In R are you declare the usage of a package via the library-function.


In [167]:
library(assertthat)
library(tidyr)
library(dplyr, warn.conflicts = F)
library(ggplot2)

Before using a package it is always usful to look at the vignette or the documentation. In general, if you want to know something about a function or package use a question mark.


In [168]:
?dplyr

Or double question mark to search for a specific term within the documentation system.


In [169]:
??dplyr


Import Data

R allows you to import data from csv, json but also from many other file formats like hdf5 or databases. Start with loading you data into a minimal set of logical related data frames and transform them into dplyr tables.


In [170]:
df <- read.csv('datasets/student-mat.csv', sep = ';') %>%
    tbl_df
df %>% head


schoolsexageaddressfamsizePstatusMeduFeduMjobFjobfamrelfreetimegooutDalcWalchealthabsencesG1G2G3
GP F 18 U GT3 A 4 4 at_home teacher 4 3 4 1 1 3 6 5 6 6
GP F 17 U GT3 T 1 1 at_home other 5 3 3 1 1 3 4 5 5 6
GP F 15 U LE3 T 1 1 at_home other 4 3 2 2 3 3 10 7 8 10
GP F 15 U GT3 T 4 2 health services3 2 2 1 1 5 2 15 14 15
GP F 16 U GT3 T 3 3 other other 4 3 2 1 2 5 4 6 10 10
GP M 16 U LE3 T 4 3 servicesother 5 4 2 1 2 5 10 15 15 15

Conclusion on Importing

  • R can access various data sources - use the internet for specific data source adapters.
  • Load the data in a minimal set of data frames.
  • Sometimes R automatically converts strings to factors - be aware.
  • Encapsulate your loading logic in its own script to avoid change propagation.

Tidy Data

Tidy data describes a set of principles to organize data such that the follow up analysis is simplified. It is focused around data frames in which columns describe the variable and rows the observations. A variable (a column) could be the name of a person and every entry within the column describes a specific name e.g., John Doe.

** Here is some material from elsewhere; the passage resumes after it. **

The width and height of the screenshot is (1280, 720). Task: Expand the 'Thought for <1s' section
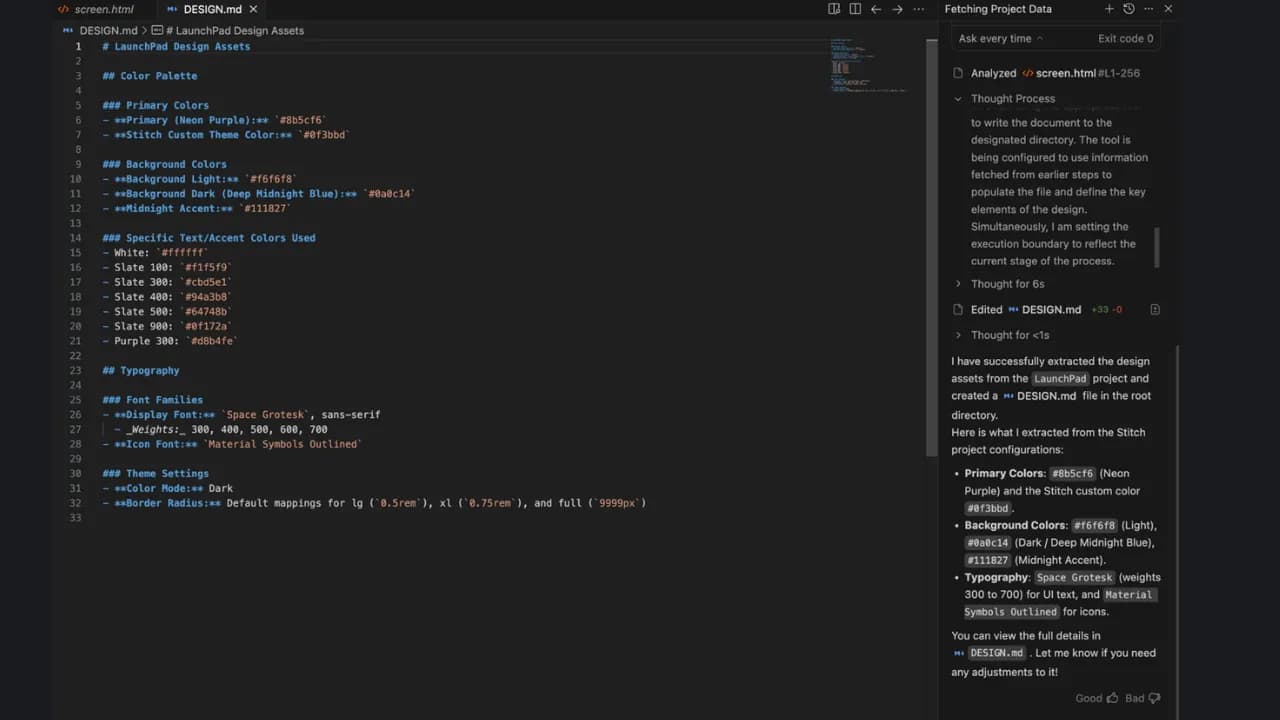[958, 335]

This is similar to databases where tidy data would be a table in Codd's 3rd normal form but reframed in a statistical fashion:

  1. Each variable forms a column,
  2. each observation forms a row,
  3. each type of observational unit forms a table.

The five most common problems with data and their respective data sets are:

  1. Column headers are values, not variable names.
  2. Multiple variables are stored in one column.
  3. Variables are stored in both rows and columns.
  4. Multiple types of observational units are stored in the same table.
  5. A single observation unit is stored in multiple tables.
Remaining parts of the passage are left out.